On Mon, Feb 21, 2022 at 1:39 PM Tim Peters <tim.peters@gmail.com> wrote:
[Mark Dickinson <dickinsm@gmail.com>]
It Would Be Nice If `-1 * complex(inf, 0.0)` gave `complex(-inf, -0.0)` instead of the current result of `complex(-inf, nan)`.
Except replacing -1 with "-1.0" or "complex(-1)" would presumably _still_ return complex(-inf, nan), despite that
-1 == -1.0 == complex(-1) True
I think Python should do what C99 and C++ do, which is define complex(a, b) * c to mean complex(a * c, b * c). Python's complex constructor accepts two complex arguments, so that definition works even in the complex * complex case, though in practice you'd want to optimize for common argument types and defer to __rmul__ if the second argument is of unknown type. It does have the consequence that values that compare equal can have different arithmetic behavior. That happens in IEEE arithmetic with ±0, and it's a good thing in certain cases. IEEE arithmetic deliberately preserves the sign of 0 where it can. It's not an accident of the representation. There is a difference between a float and a complex with ±0 imaginary part that justifies the different answers in this case: the former is real by construction, while the latter may have underflowed. It's unfortunate that underflowed values compare equal to true zero, but there's a reason they say you shouldn't compare floating-point numbers for equality. If that's wanted, better for complex.__mul__
to detect on its own whether component parts are 0, and use a simpler multiplication implementation if so.
I think it's better not to do that for the reason in the previous paragraph. For example, this similar surprise has nothing to do with type promotion:
1j * complex(math.inf, -0.0) (nan+infj)
1j is, in effect, being prematurely promoted to complex because Python lacks an imaginary type. C99 has _Imaginary for this reason. Another consequence of the missing imaginary type is that you can't write negative zeros in complex literals consistently. C++ doesn't have std::imaginary, possibly because it has no imaginary literals. That, plus I'm still waiting for a plausible use case ;-)
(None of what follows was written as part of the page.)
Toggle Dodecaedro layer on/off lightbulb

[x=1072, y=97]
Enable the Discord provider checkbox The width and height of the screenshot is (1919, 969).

Why are complex numbers in core Python in the first place? I'm not sure, but I think it's for the same reason as Ellipsis and binary @ and the third argument to slice: to support numpy, since numpy can't define its own syntax. The core devs wouldn't normally add syntax just for some third-party library, but numpy is so important that they bend the rules. People use numpy to do heavy-duty real-world number crunching. The weird IEEE corner cases actually affect the stability of these calculations; that's why the IEEE standard tried to pin down their behavior. I think that improving Python's built-in numerics would have benefits for numpy users in the form of fewer failed computations (mysteriously failed for the many that don't have the numeric-analysis chops to work out what went wrong). I think it would have strategic value. It's less noticeable than adding syntax, but also easier.